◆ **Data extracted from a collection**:
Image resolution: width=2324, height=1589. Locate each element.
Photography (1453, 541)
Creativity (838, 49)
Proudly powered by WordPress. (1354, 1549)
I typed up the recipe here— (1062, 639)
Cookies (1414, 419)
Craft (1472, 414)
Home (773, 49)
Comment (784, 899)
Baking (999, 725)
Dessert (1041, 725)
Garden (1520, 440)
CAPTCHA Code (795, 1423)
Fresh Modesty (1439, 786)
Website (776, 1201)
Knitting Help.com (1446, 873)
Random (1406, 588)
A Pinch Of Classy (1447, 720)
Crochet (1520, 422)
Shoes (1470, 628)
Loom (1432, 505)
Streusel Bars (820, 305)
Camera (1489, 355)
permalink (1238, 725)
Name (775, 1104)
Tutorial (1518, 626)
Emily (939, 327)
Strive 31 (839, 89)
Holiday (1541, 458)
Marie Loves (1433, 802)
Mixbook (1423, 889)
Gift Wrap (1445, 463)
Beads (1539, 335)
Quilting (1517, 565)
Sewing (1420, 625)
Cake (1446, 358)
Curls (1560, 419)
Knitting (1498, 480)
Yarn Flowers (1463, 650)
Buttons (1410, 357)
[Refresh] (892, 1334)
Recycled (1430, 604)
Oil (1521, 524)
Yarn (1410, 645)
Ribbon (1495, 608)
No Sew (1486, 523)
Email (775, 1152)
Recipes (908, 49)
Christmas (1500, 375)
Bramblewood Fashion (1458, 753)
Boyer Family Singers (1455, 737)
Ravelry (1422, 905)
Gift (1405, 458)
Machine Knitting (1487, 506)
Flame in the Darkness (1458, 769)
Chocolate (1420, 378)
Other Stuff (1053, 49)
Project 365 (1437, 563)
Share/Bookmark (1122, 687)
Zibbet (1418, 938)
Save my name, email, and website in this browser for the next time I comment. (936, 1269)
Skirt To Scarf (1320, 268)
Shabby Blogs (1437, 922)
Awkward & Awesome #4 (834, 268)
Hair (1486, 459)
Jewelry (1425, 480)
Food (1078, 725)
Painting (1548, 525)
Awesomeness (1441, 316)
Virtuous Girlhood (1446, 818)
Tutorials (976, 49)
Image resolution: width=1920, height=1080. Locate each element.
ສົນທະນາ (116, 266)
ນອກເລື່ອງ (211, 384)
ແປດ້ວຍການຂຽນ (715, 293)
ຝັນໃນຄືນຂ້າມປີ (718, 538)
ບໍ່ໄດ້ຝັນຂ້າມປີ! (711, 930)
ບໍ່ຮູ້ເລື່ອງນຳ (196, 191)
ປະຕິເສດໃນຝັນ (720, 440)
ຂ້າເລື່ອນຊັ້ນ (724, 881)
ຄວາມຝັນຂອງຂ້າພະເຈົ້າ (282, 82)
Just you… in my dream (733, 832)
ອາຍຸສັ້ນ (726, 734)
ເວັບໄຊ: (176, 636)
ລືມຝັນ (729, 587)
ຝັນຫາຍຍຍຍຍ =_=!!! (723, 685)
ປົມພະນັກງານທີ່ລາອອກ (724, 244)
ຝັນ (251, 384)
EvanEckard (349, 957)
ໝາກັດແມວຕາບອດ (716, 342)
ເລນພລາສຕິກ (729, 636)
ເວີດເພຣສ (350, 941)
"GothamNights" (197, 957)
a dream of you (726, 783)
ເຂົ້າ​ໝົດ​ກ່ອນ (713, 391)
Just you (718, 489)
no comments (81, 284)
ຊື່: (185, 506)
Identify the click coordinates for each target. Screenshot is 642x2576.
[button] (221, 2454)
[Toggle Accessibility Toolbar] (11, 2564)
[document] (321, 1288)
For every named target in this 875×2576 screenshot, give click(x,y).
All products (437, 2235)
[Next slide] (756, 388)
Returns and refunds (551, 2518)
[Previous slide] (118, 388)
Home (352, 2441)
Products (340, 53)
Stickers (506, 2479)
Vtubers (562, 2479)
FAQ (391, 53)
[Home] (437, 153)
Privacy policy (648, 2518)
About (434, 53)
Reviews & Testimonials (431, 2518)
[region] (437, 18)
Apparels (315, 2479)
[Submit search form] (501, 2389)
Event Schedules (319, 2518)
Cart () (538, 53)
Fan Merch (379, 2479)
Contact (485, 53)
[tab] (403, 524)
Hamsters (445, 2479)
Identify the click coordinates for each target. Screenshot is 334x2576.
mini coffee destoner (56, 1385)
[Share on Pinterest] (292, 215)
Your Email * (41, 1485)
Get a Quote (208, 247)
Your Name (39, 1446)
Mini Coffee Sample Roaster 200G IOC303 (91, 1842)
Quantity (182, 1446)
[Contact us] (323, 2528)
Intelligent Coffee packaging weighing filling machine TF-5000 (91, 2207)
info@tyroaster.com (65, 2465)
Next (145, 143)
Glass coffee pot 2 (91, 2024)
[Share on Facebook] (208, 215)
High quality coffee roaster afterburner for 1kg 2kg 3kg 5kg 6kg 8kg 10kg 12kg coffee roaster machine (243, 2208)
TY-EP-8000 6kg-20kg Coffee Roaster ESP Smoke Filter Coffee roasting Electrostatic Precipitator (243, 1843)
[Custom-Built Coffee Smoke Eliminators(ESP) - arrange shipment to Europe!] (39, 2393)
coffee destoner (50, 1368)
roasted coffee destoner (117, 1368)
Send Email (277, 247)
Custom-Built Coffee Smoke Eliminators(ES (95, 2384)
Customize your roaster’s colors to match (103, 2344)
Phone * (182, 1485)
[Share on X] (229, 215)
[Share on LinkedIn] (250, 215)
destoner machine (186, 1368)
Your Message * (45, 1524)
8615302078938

◆ **What is expected**: Starting at the line that contains "ຊື່: (185, 506)", output every remaining line of the data exactly, and stop after the last one.

◆ **Solution to this task**:
ຊື່: (185, 506)
Identify the click coordinates for each target. Screenshot is 642x2576.
[button] (221, 2454)
[Toggle Accessibility Toolbar] (11, 2564)
[document] (321, 1288)
For every named target in this 875×2576 screenshot, give click(x,y).
All products (437, 2235)
[Next slide] (756, 388)
Returns and refunds (551, 2518)
[Previous slide] (118, 388)
Home (352, 2441)
Products (340, 53)
Stickers (506, 2479)
Vtubers (562, 2479)
FAQ (391, 53)
[Home] (437, 153)
Privacy policy (648, 2518)
About (434, 53)
Reviews & Testimonials (431, 2518)
[region] (437, 18)
Apparels (315, 2479)
[Submit search form] (501, 2389)
Event Schedules (319, 2518)
Cart () (538, 53)
Fan Merch (379, 2479)
Contact (485, 53)
[tab] (403, 524)
Hamsters (445, 2479)
Identify the click coordinates for each target. Screenshot is 334x2576.
mini coffee destoner (56, 1385)
[Share on Pinterest] (292, 215)
Your Email * (41, 1485)
Get a Quote (208, 247)
Your Name (39, 1446)
Mini Coffee Sample Roaster 200G IOC303 (91, 1842)
Quantity (182, 1446)
[Contact us] (323, 2528)
Intelligent Coffee packaging weighing filling machine TF-5000 (91, 2207)
info@tyroaster.com (65, 2465)
Next (145, 143)
Glass coffee pot 2 (91, 2024)
[Share on Facebook] (208, 215)
High quality coffee roaster afterburner for 1kg 2kg 3kg 5kg 6kg 8kg 10kg 12kg coffee roaster machine (243, 2208)
TY-EP-8000 6kg-20kg Coffee Roaster ESP Smoke Filter Coffee roasting Electrostatic Precipitator (243, 1843)
[Custom-Built Coffee Smoke Eliminators(ESP) - arrange shipment to Europe!] (39, 2393)
coffee destoner (50, 1368)
roasted coffee destoner (117, 1368)
Send Email (277, 247)
Custom-Built Coffee Smoke Eliminators(ES (95, 2384)
Customize your roaster’s colors to match (103, 2344)
Phone * (182, 1485)
[Share on X] (229, 215)
[Share on LinkedIn] (250, 215)
destoner machine (186, 1368)
Your Message * (45, 1524)
8615302078938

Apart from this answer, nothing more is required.